• DATA SHOWN:
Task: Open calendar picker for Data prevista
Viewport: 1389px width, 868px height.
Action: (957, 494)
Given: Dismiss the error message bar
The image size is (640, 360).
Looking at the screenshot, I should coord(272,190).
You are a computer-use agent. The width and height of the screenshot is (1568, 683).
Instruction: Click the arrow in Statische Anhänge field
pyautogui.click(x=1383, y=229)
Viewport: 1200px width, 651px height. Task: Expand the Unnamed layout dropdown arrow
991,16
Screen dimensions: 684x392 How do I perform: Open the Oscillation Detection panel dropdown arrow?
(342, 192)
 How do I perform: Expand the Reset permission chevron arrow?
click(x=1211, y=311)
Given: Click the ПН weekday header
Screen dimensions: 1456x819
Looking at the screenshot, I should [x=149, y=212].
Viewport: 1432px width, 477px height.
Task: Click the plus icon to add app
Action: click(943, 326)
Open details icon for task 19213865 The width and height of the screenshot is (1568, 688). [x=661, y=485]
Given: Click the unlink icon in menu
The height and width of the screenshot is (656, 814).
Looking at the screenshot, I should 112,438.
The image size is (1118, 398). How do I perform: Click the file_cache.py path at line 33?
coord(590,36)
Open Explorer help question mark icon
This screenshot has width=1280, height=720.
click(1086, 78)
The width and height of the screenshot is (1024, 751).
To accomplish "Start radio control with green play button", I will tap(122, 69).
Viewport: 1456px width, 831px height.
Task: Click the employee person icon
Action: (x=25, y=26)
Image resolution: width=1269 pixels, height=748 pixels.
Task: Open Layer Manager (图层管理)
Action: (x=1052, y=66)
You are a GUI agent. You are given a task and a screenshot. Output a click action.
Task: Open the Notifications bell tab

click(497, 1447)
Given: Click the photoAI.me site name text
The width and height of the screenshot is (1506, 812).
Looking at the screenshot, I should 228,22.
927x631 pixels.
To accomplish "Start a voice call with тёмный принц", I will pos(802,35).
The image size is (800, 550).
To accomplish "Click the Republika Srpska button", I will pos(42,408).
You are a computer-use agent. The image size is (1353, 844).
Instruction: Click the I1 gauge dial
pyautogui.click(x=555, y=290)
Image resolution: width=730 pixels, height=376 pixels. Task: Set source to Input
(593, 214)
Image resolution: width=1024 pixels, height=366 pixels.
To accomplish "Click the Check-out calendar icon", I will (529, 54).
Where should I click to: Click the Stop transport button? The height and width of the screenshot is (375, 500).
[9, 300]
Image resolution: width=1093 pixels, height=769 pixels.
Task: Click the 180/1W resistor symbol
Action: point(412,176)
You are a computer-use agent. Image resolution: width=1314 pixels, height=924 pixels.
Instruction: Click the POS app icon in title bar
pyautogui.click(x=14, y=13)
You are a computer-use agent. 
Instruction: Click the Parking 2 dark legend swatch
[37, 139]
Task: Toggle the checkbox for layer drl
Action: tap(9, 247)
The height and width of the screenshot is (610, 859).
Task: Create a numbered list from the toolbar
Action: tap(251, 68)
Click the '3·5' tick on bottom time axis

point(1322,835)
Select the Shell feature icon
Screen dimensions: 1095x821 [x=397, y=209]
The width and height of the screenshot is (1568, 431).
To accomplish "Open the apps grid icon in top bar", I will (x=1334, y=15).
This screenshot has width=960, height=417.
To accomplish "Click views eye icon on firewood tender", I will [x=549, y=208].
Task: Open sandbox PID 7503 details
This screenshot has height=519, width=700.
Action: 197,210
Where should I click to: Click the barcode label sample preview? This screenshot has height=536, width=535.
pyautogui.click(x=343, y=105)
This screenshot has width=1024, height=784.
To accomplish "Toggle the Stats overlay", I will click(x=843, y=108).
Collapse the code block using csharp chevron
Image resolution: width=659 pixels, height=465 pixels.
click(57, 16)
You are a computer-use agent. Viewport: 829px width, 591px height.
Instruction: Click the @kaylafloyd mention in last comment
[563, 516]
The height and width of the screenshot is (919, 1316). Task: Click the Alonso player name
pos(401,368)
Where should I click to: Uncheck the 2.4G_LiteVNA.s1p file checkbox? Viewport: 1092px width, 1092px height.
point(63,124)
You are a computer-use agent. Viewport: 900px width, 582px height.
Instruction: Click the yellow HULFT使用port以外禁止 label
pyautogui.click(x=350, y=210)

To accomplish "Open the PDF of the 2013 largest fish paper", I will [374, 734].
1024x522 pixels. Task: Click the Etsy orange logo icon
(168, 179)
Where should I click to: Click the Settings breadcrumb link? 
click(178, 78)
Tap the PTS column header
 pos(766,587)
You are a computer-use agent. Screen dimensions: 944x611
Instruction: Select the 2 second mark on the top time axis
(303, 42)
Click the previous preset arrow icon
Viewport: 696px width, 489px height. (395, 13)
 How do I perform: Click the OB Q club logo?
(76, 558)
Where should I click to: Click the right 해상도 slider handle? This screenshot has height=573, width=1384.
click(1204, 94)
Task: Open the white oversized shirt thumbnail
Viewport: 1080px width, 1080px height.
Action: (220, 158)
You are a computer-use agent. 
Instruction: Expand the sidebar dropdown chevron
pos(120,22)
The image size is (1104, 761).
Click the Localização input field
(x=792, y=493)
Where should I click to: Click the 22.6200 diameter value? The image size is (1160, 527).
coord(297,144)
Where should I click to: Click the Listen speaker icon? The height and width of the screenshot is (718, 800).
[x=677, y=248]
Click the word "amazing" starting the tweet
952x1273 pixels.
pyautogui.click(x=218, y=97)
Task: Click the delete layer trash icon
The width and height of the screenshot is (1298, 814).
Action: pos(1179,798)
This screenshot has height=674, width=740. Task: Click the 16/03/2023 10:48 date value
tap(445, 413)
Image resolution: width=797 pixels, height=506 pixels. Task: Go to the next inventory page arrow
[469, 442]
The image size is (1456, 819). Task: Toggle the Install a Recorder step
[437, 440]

• WHAT IS NEEDED: Among the lines of the listing above, which ones contain the word "calendar"? Show them.

• TASK RESULT:
Task: Open calendar picker for Data prevista
To accomplish "Click the Check-out calendar icon", I will (529, 54).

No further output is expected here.